Manufacturers and other businesses love the global economy. It lets them shop the world, including countries with few worker protections, to buy human labor as they buy raw materials, for the lowest possible price.

They move on, never looking back on the individuals, communities, and entire regions they've left without sustenance. Blanca Velasquez, a union organizer in Mexico and no relation to Toledo's Baldemar Velasquez, knows well that they are also quick to pull out of new digs when workers there demand decent wages and conditions.

Ms. Velasquez spoke here recently of the plight of men and women who had worked in the maquiladora of Tarrant Apparel Group of California.

Until November it made clothing in Mexico for The Limited, The Gap, Wet Seal, Tommy Hilfiger, and Federated Department Stores of Ohio. Then it closed its Mexican plants, leaving its $9-a-day workers without jobs or severance pay.

The Limited, an Ohio company not known for backwardness, last year sent people to investigate claims of worker abuse - Ms. Velasquez and her associates should be told what they found - and is said to be negotiating with workers. Another firm cut off ties with Tarrant when it failed to solve its labor problems.

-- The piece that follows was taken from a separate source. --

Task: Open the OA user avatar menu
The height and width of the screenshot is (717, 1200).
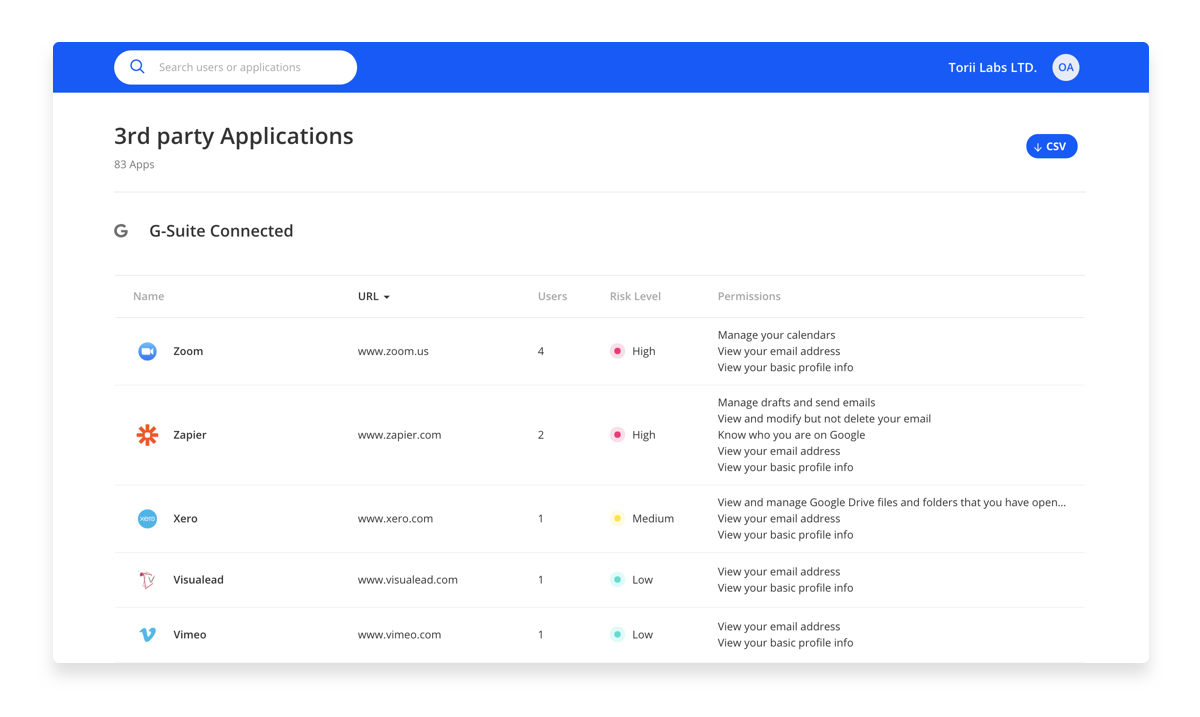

Ms. Velasquez was seeking help from union workers like those in the crowd at the Plumbers and Steamfitters Local 50 in Rossford. She should get it.

But aid shouldn't stop with the former Tarrant workers, whose case is being appealed to the National Administration Office, a creation of the North American Free Trade Agreement.

American unions that are losing members to exported jobs, need to collaborate with workers who get those jobs so they are not short-shrifted. Success in such an enterprise would also slow job exports.

If the global economy is good for business, unions are in a better position than anyone else to see that it is also good for working stiffs. American labor unions exert pressure on many points throughout the American political process. Any advances they can make on behalf of workers everywhere can only accrue to the benefit of their members.

Corporate global freewheeling should by now have had its heyday. Now it's time for a healing world citizenship to show its corporate faces.